+++ Records for the task
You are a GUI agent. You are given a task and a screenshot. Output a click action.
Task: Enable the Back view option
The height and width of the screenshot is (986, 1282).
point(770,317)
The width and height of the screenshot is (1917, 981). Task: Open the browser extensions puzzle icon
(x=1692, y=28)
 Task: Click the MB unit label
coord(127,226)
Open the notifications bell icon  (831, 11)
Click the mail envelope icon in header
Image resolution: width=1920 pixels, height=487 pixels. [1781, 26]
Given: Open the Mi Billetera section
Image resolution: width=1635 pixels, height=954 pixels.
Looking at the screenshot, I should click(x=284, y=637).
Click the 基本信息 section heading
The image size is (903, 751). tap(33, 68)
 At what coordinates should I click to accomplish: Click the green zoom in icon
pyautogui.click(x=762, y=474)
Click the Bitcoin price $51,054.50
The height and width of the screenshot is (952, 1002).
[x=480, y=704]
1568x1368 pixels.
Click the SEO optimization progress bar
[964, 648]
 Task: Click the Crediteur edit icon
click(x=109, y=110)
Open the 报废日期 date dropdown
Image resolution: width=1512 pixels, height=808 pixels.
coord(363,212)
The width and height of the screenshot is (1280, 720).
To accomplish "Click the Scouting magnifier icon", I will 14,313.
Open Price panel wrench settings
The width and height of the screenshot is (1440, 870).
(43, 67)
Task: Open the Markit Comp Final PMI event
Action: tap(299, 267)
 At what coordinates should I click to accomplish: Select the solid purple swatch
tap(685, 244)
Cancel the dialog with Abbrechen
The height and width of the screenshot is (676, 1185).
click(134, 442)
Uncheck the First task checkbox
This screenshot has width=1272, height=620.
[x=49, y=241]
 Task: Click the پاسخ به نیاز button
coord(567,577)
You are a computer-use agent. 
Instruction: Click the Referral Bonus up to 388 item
++++++
● Problem to work on: Repeat every line of the data word for word until you have repeated the line that contains "You are a computer-use agent.", which is the last one to include.

● Solution for this problem:
You are a GUI agent. You are given a task and a screenshot. Output a click action.
Task: Enable the Back view option
The height and width of the screenshot is (986, 1282).
point(770,317)
The width and height of the screenshot is (1917, 981). Task: Open the browser extensions puzzle icon
(x=1692, y=28)
 Task: Click the MB unit label
coord(127,226)
Open the notifications bell icon  (831, 11)
Click the mail envelope icon in header
Image resolution: width=1920 pixels, height=487 pixels. [1781, 26]
Given: Open the Mi Billetera section
Image resolution: width=1635 pixels, height=954 pixels.
Looking at the screenshot, I should click(x=284, y=637).
Click the 基本信息 section heading
The image size is (903, 751). tap(33, 68)
 At what coordinates should I click to accomplish: Click the green zoom in icon
pyautogui.click(x=762, y=474)
Click the Bitcoin price $51,054.50
The height and width of the screenshot is (952, 1002).
[x=480, y=704]
1568x1368 pixels.
Click the SEO optimization progress bar
[964, 648]
 Task: Click the Crediteur edit icon
click(x=109, y=110)
Open the 报废日期 date dropdown
Image resolution: width=1512 pixels, height=808 pixels.
coord(363,212)
The width and height of the screenshot is (1280, 720).
To accomplish "Click the Scouting magnifier icon", I will 14,313.
Open Price panel wrench settings
The width and height of the screenshot is (1440, 870).
(43, 67)
Task: Open the Markit Comp Final PMI event
Action: tap(299, 267)
 At what coordinates should I click to accomplish: Select the solid purple swatch
tap(685, 244)
Cancel the dialog with Abbrechen
The height and width of the screenshot is (676, 1185).
click(134, 442)
Uncheck the First task checkbox
This screenshot has width=1272, height=620.
[x=49, y=241]
 Task: Click the پاسخ به نیاز button
coord(567,577)
You are a computer-use agent. 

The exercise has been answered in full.